Le birr éthiopien a perdu environ 107 % de sa valeur face au dollar américain depuis l'introduction d'un système de change basé sur le marché en juillet 2024, passant de 75 birrs à 155 birrs pour un dollar en février 2026. Les prix des engrais ont augmenté de 60 % et les coûts du carburant de 56 %, mettant sous pression les petits exploitants agricoles et les transporteurs à l'approche de l'objectif de récolte de 7 millions de tonnes métriques de blé pour la saison 2026/27.
Un rapport de l'USDA indique que cette dévaluation affecte chaque étape de la production de blé, de la préparation des champs au transport et à la mouture. Les engrais, essentiels pour le modèle d'agriculture en grappes, sont devenus plus difficiles à financer. La hausse des prix du carburant a alourdi les coûts d'exploitation des tracteurs et les frais de transport du grain des zones rurales vers les marchés urbains.
Les prix de vente au détail du blé ont grimpé de 28 % en un an, passant de 6 450 birrs à 8 250 birrs pour 100 kilogrammes. Ce phénomène contraste entre une production record et une hausse des coûts alimentaires. Les ménages mélangent désormais le teff, coûteux, avec d'autres céréales ou se tournent vers des aliments à base de blé plus abordables, comme le pain et les pâtes.
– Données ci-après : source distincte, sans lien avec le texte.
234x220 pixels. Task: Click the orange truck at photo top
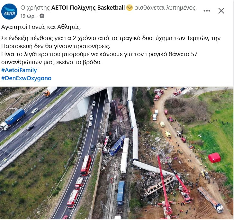(50, 91)
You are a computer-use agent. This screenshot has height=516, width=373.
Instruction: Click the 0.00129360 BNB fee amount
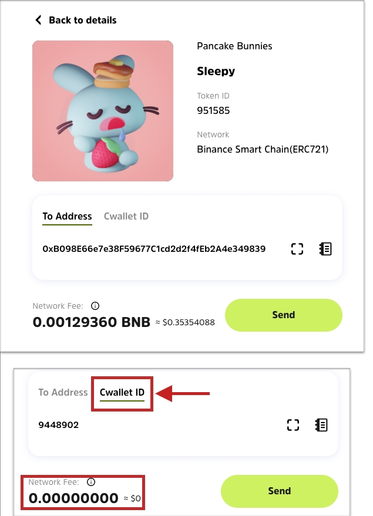[x=91, y=322]
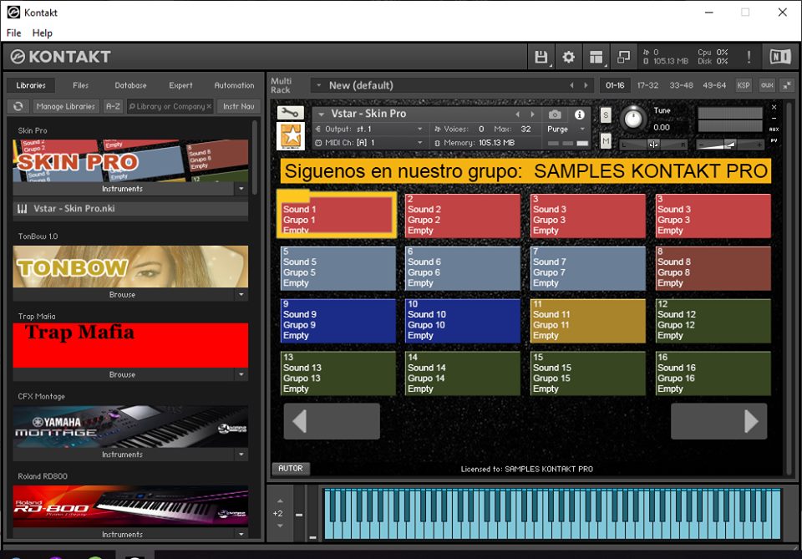Solo the Vstar - Skin Pro instrument

[605, 114]
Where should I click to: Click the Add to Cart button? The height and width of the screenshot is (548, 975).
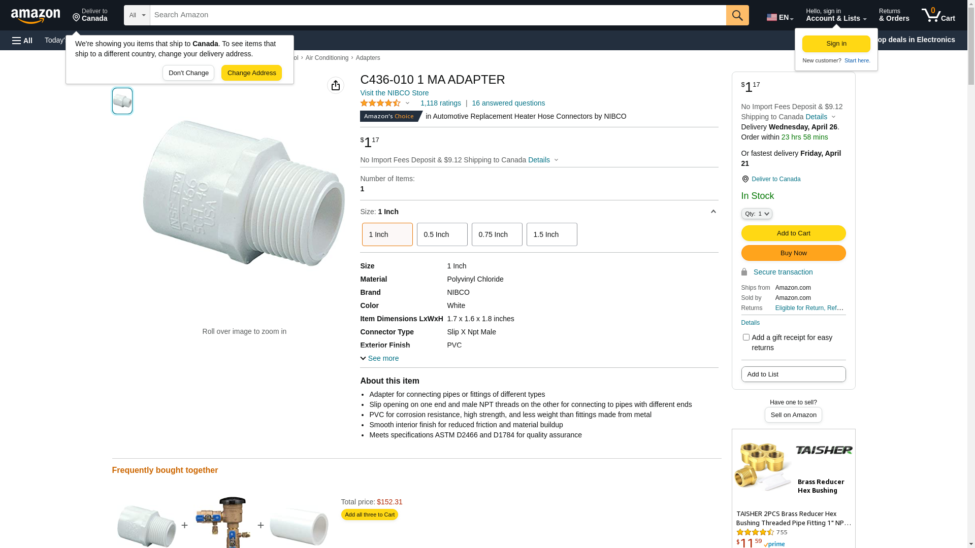(793, 233)
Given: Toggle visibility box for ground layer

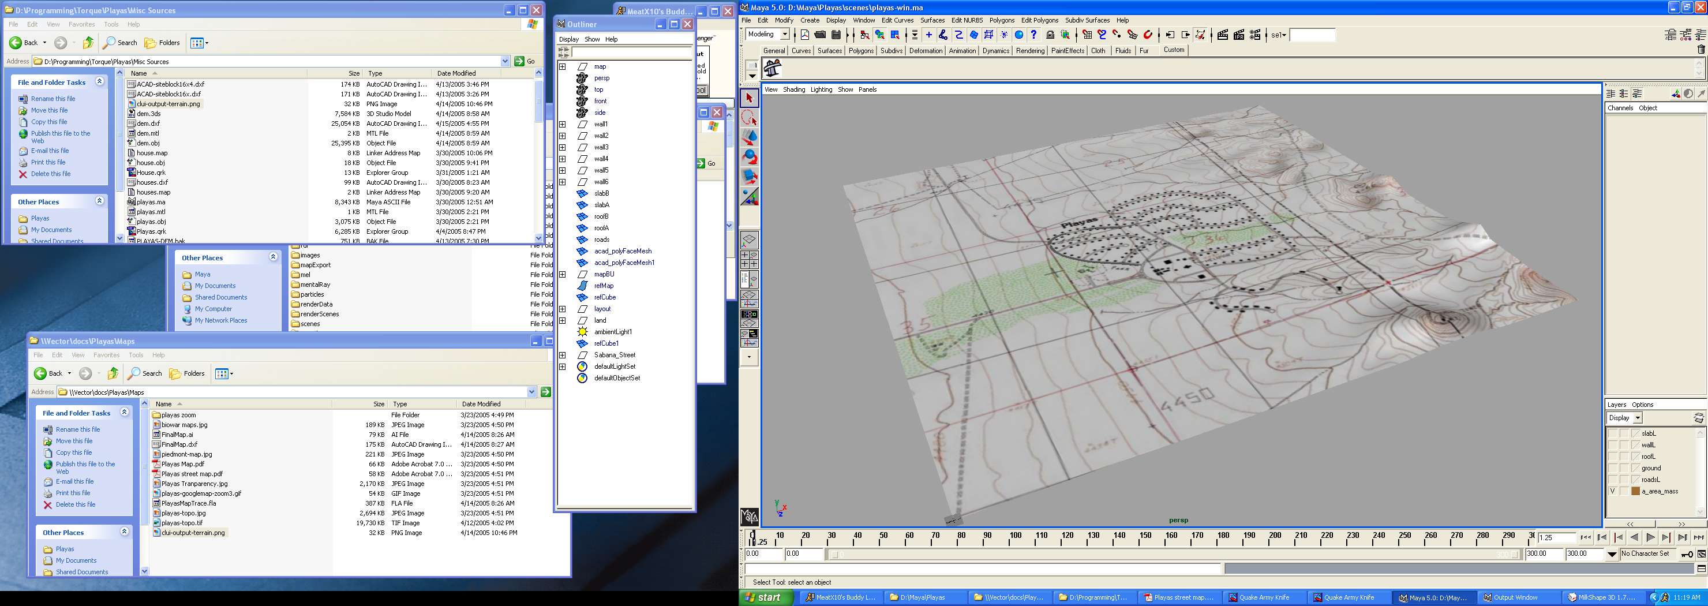Looking at the screenshot, I should click(x=1613, y=468).
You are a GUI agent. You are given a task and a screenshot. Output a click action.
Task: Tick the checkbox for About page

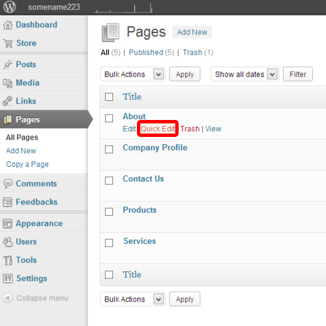click(x=109, y=119)
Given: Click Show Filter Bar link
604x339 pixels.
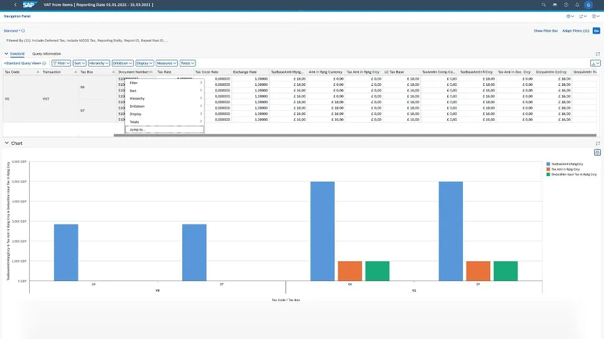Looking at the screenshot, I should pyautogui.click(x=546, y=30).
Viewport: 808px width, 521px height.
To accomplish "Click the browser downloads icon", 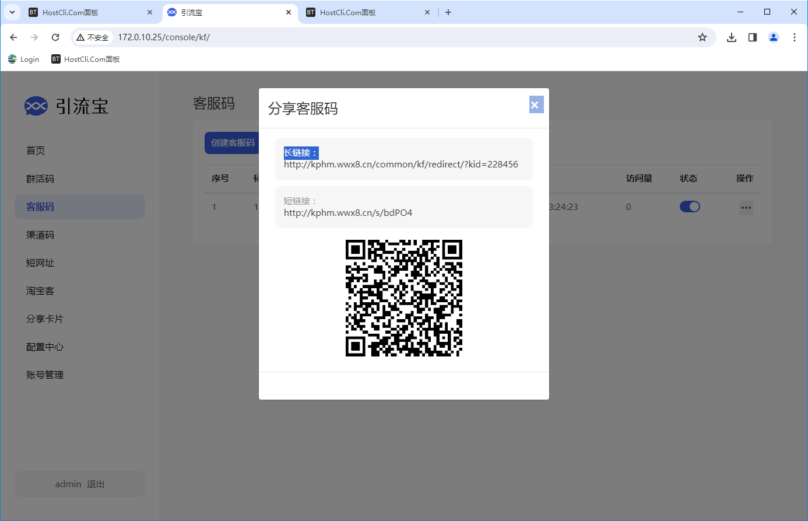I will 731,37.
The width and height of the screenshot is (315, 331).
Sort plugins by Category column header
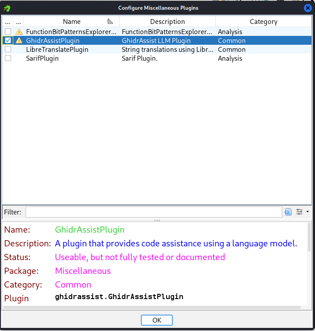point(263,21)
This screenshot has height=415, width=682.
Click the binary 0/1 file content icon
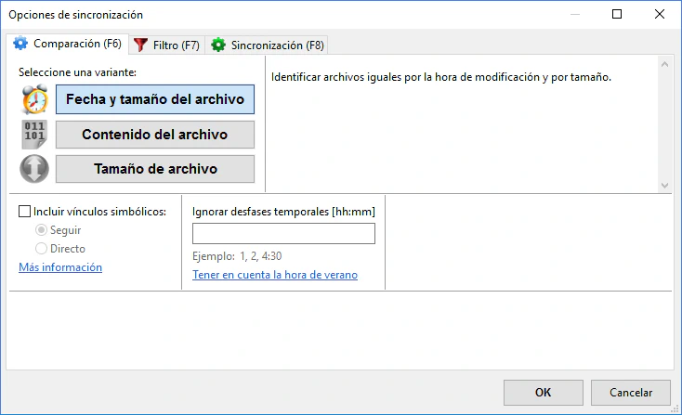34,135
Pour répondre à la demande, l'Éthiopie prévoit d'importer 1,4 million de tonnes métriques de blé de Russie, d'Ukraine et de Roumanie l'année prochaine, à un prix inférieur d'environ 45 dollars par tonne à celui du blé local. Les minoteries nationales fonctionnent à mi-capacité en raison de la pénurie de devises étrangères et des taxes élevées.